A lot of people remember Moonlight best as the movie that surprisingly won the Best Picture Oscar for 2016, in the famous mix-up that followed Warren Beatty and Faye Dunaway accidentally anointing La La Land as the winner. But Moonlight deserves much better than that; it’s a particularly unique Best Picture winner, and an amazing film in its own right.
Moonlight, written and directed by Barry Jenkins and adapted from Tarell Alvin McCraney‘s semi-autobiographical play In Moonlight Black Boys Look Blue, was both the first LGBTQ-themed film (and the first with an all-Black cast) to win Best Picture. It also helped put A24 on the map, while also cementing Jenkins as one of the leading active filmmakers. And it got that win despite a lack of what was then considered A-List talent.
For all of the stupid discourse about movies that “could never be made today,”Moonlight is a movie that probably could never have been made earlier than 2016.
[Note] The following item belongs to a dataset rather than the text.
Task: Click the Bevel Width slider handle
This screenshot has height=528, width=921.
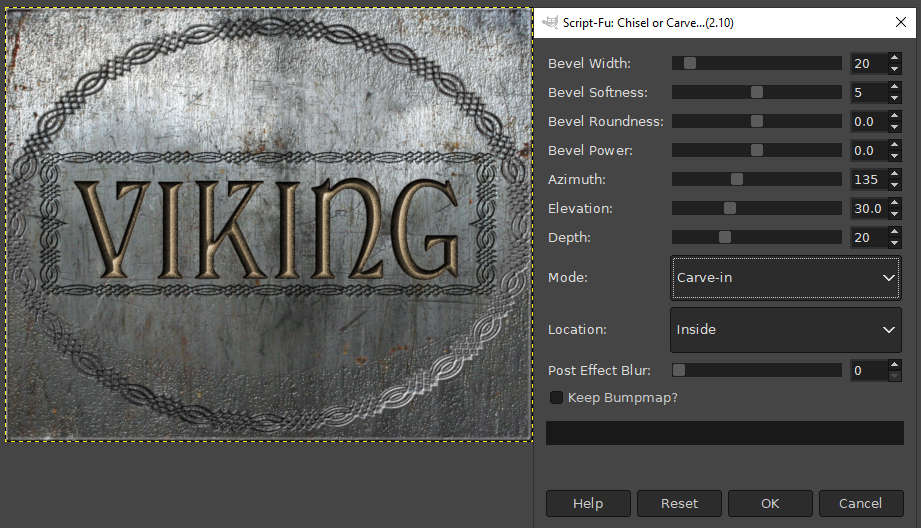Action: pos(689,63)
It’s an absolutely gorgeous movie, photographed by James Laxton and scored by Nicholas Britell, who Jenkins would bring along with him on his subsequent projects If Beale Street Could Talk and the Amazon adaptation of The Underground Railroad. The performances, many of them from actors who have since become on-screen mainstays, are uniformly excellent.
More than anything else, Moonlight tells the type of story that movies that compete for, and win Oscars, very rarely tell.
The film tells three movements from the story of a young Black gay man named Chiron, who is known as “Little” when he’s a young kid and as “Black” as an adult. One could easily imagine a longer story, telling more of his life, but these three parts are pivotal, all with important things to say about sexuality, poverty, and masculinity. There’s a lot going on below the surface here, much of it related to masculinity and how it is performed.
Chiron is introduced as a kid in Miami’s Liberty City section, raised by a crack-addicted single mom (Naomie Harris). Hiding out from bullies, he’s taken in by Juan (Mahershala Ali, who won an Oscar for the movie), a sensitive drug dealer. Juan and his girlfriend Teresa (Janelle Monáe) show him the sort of affection he’d long been missing.
In the second act, Chiron (now Ashton Sanders) is a teenager, who first has a romantic moment with longtime friend Kevin (Jharrel Jerome), until that ends in a heartbreaking fashion. In the third act Chiron (Trevante Rhodes) has refashioned himself after Juan, sporting muscle and working as a drug dealer, and he has a reunion with Kevin (Andre Holland), in which they try to come to terms with the past.
Moonlight and La La Land will likely always be linked in the popular imagination, and while I remember preferring La La Land at the time, there’s no question that Moonlight has endured much more in the five years since.
Moonlight is streaming on Showtime, and also on Kanopy.